NASA, SpaceX, dan berbagai pusat penelitian antariksa lainnya yang sedang memfokuskan diri terhadap migrasi manusia ke Mars tentunya juga memandang keempat poin di atas dengan serius.

Dengan memerhatikan beragam risiko, para peneliti tentu sedang mengembangkan puluhan teknologi untuk dapat memastikan keamanan dan kesehatan manusia selama berada di Mars.

Karena sepertinya akan mengandalkan banyak teknologi canggih untuk men-support hidup seorang manusia di Mars, agaknya besaran biaya yang tadinya dicanangkan mulai terdengar masuk akal, kan.

Lalu, kapan?

Sayangnya, bahkan para ahli belum dapat memberikan angka yang pasti.

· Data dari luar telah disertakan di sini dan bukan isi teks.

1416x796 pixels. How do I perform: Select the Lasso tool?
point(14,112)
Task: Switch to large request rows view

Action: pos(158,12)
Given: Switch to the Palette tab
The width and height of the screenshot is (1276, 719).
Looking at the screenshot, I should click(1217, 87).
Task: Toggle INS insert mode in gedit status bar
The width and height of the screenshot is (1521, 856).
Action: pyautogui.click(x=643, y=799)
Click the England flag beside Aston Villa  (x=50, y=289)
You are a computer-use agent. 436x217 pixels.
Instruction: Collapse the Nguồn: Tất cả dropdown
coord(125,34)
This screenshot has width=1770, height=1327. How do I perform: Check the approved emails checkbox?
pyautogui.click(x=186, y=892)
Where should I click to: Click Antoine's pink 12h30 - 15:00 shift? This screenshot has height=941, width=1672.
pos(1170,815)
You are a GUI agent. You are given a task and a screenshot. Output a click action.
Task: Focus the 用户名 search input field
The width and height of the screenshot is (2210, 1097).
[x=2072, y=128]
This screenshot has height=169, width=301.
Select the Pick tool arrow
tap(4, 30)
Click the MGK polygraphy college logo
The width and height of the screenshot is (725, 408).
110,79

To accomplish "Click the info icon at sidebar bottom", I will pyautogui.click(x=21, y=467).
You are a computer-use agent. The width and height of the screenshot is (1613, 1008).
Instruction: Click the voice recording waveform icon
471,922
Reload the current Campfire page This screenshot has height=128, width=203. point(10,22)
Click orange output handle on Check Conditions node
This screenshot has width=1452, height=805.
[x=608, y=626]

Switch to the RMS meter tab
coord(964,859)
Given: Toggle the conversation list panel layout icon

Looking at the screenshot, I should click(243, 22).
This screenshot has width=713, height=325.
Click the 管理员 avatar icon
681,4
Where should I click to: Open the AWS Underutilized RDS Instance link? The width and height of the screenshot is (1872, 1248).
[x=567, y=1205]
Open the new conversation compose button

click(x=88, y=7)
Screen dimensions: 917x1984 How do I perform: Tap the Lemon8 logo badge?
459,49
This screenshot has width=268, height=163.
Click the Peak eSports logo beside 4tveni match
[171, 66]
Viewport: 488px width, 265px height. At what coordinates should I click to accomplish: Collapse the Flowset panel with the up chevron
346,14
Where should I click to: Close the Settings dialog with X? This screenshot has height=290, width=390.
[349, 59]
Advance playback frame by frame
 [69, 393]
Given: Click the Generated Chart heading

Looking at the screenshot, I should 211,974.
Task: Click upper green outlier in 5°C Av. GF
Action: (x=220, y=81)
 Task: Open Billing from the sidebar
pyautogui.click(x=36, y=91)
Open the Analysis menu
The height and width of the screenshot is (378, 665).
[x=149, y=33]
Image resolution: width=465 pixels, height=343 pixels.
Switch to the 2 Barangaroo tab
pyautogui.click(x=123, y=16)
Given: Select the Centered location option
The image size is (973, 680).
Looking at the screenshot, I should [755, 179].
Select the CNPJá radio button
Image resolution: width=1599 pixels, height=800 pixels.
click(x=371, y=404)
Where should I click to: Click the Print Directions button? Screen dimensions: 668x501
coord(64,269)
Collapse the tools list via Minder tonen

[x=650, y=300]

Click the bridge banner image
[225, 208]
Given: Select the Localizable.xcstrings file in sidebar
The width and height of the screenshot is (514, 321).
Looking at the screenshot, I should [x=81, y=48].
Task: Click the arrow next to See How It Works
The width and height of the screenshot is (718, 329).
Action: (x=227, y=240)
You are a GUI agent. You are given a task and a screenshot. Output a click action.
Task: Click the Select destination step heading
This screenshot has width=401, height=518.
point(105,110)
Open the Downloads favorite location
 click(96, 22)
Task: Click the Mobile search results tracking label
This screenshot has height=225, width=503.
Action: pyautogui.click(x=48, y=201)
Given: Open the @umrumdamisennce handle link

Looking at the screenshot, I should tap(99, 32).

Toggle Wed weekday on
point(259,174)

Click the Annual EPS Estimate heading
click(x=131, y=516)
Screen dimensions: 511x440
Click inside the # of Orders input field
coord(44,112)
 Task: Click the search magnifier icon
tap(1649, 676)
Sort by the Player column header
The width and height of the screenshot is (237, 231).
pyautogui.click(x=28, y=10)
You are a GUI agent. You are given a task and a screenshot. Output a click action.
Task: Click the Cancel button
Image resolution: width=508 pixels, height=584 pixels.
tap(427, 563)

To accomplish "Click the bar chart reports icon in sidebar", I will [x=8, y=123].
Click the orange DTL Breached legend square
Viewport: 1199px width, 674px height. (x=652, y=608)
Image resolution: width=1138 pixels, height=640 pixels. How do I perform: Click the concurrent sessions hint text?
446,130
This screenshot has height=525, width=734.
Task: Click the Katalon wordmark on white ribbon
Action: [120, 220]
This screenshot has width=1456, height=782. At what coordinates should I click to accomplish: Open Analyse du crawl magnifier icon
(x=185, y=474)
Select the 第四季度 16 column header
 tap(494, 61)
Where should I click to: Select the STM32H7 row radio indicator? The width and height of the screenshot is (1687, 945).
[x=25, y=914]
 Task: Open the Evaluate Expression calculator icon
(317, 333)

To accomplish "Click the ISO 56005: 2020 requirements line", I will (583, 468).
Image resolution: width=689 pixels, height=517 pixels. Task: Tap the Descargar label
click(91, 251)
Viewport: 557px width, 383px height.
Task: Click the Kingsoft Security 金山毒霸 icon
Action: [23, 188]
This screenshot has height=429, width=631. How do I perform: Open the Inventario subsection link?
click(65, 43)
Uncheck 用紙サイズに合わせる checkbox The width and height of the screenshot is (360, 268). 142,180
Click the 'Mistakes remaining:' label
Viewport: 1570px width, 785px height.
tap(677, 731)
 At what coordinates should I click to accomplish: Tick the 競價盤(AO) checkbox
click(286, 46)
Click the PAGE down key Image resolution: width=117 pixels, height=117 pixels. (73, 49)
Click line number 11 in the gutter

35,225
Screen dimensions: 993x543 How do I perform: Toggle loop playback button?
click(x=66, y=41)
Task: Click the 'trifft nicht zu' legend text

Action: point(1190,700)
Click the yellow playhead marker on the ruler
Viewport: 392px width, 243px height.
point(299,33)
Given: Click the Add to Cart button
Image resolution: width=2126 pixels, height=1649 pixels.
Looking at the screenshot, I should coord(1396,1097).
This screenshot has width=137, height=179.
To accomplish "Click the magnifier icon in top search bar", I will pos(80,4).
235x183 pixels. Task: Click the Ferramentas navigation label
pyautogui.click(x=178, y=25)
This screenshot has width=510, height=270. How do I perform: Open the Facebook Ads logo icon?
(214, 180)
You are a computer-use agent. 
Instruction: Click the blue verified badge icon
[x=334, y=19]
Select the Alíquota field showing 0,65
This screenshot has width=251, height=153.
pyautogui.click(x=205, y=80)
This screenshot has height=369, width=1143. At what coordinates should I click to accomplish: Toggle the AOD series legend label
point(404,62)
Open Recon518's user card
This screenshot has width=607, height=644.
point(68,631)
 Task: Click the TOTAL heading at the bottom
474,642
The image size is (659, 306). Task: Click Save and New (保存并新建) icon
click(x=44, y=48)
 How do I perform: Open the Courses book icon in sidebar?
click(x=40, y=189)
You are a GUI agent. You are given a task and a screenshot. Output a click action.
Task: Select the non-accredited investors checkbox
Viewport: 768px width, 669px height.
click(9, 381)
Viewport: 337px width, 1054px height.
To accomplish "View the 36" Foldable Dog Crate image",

Selain memikirkan tentang pengembangan berbagai perangkat untuk dapat men-support kehidupan manusia di Mars, moda transportasi untuk menempuh perjalanan panjang ke Mars juga masih membutuhkan berbagai penyempurnaan.

Mulai dari pertimbangan tentang perjalanan yang memakan waktu berbulan-bulan, hingga teknologi hibernasi yang akan digunakan kepada para penumpang untuk menghemat ruang di pesawat maupun sumber daya.

Meski sudah menemukan banyak titik terang, PR untuk para cendekia ruang angkasa juga tak kalah banyak sebelum benar-benar berhasil membentuk koloni manusia di Planet Merah itu.

Bukan tidak mungkin. Setidaknya kerja keras dan sedikit demi sedikit penemuan dari para ahli telah memberikan titik terang bahwa hidup di Mars juga memungkinkan untuk manusia. Kamu sungguhan punya harapan loh, untuk minggat dari bumi.

Bagaimana? Tertarik untuk main ke Mars?

Nabung dari sekarang, yuk.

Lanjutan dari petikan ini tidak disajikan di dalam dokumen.